It was March 15, 2010, the day before her 45th birthday. This couldn’t be happening, she thought. She was too young and much too fit. “I still kept thinking, ‘I’m not having a stroke,’ ” she recalled.
She was wrong. At the hospital, emergency room physicians cleared the clot from her brain, but the damage had been done. When Brott was left with little strength on her left side despite physical therapy, she faced a long, difficult future in a body compromised by a disease of the elderly — until she decided to take control of her own recovery by returning to the gym.
Researchers are learning that exercise can help younger stroke victims such as Brott regain function, even years after they are stricken. A widely cited 2011 study provides support for therapeutic approaches like the one Brott stumbled upon when she returned to the gym.
“The secret to recovery in stroke is to continue working on your balance, continue working on your upper extremities, continue working on your lower extremities,” said Pamela W. Duncan, a neurology professor at Wake Forest Baptist Medical Center in Winston-Salem, N.C., and co-leader of the Locomotor Experience Applied Post-Stroke (LEAPS) research project.
The LEAPS researchers had originally set out to determine whether supporting stroke victims in harnesses to help them walk on treadmills would improve mobility more effectively than structured physical therapy at home, assisted by a therapist.

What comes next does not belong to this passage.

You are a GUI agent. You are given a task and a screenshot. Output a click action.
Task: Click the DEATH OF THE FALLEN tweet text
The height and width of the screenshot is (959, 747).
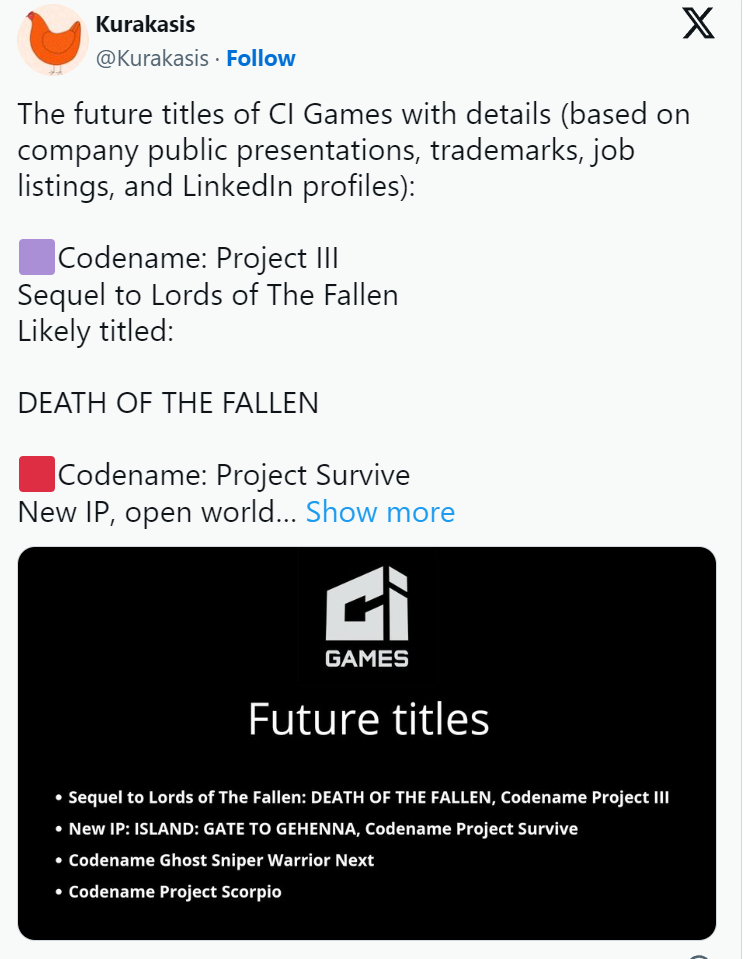click(168, 403)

But when they tested 408 stroke survivors, a large number for such a study, Duncan and her colleagues unexpectedly discovered that the harness and treadmill produced approximately the same results as the structured at-home therapy. Perhaps more interesting was another finding: A group of patients whose therapy was delayed for the purpose of comparison also showed marked improvement when their therapy began.
“No matter when you start an intense, progressive program, it works,” said Katherine J. Sullivan, a neuroscientist and an associate professor of physical therapy at the University of Southern California, who led the LEAPS study with Duncan.
This is good news for stroke survivors, because delays in rehabilitation are inevitable for some who must be stabilized medically before they can attempt even minimal exercise.
“Rehabilitation can have some impact even months to years after a stroke,” said Ralph Sacco, past president of the American Heart Association-American Stroke Association.
“The brain can relearn and recover. Physical activity can open up some new pathways.”